PAGE EXTRACT -
One of the lessons from my African safari was – choose your safari jeep well.  If the vehicle breaks down, it can put paid to all your plans and joy can quickly turn to irritation.  I was now sharing the rundown Landcruiser   with an aggressive Brazilian man, a shouting  Italian girl , a  cursing  American guy and   one cranky girlfriend.

And we almost never made it to Ngorongoro. They  tried to push -start the jeep on the sloping crater road but to no avail. They shoved us down into the crater alright but the jeep was dead.

The Rhinoceros has a very poor eyesight. It can only make out other mammals from a very close distance. We stood almost two kilometers away but he did not know what to make of us. From that distance the safari vehicle we were in could look like another Rhino to him. (sanjay austa austa)

The rare Black Rhino in  Ngoronogo, Tanzania

As we waited for a replacement vehicle,  I felt hemmed in.  We were stranded near the crater wall, which rose to about 650 meters. Standing here deep below in the caldera with  zebra and wildebeests herds  just a gallop away, we got the real sense of being in the African bush.

REQUIRED ACTION A -
In the safari account, translate this sentence into French: "It can only make out other mammals from a very close distance."
REQUIRED ACTION B -
Decide whether each statement agrees with the safari account, answering yes or no and quoting the words that decide it. (i) The jeep was successfully push-started on the sloping crater road. (ii) The crater wall rose to about 650 meters. (iii) The group stood almost two kilometers away from the rhino.

STORED DATA -
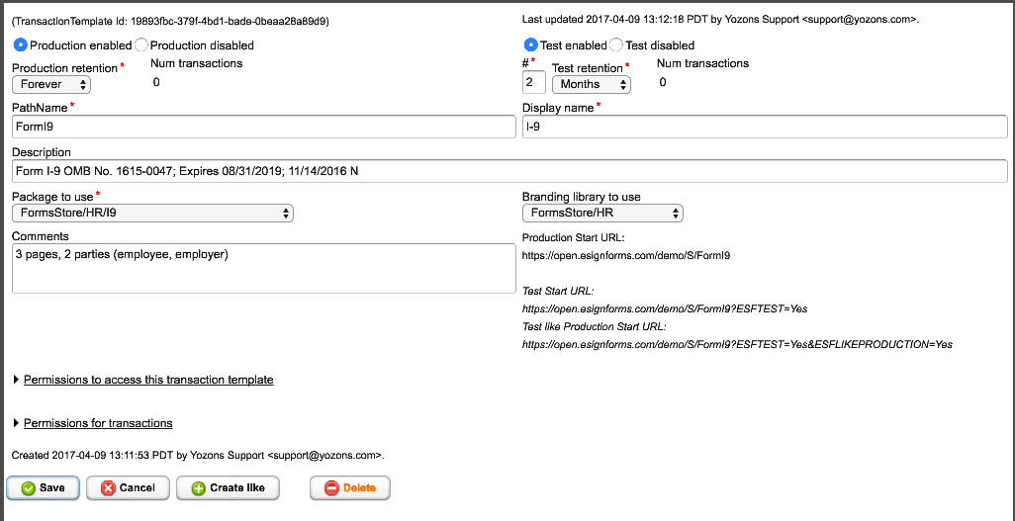Select the Production disabled radio button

TASK RESPONSE A -
Il ne peut distinguer les autres mammifères que de très près.

TASK RESPONSE B -
(i) No: "but to no avail"
(ii) Yes: "which rose to about 650 meters"
(iii) Yes: "We stood almost two kilometers away"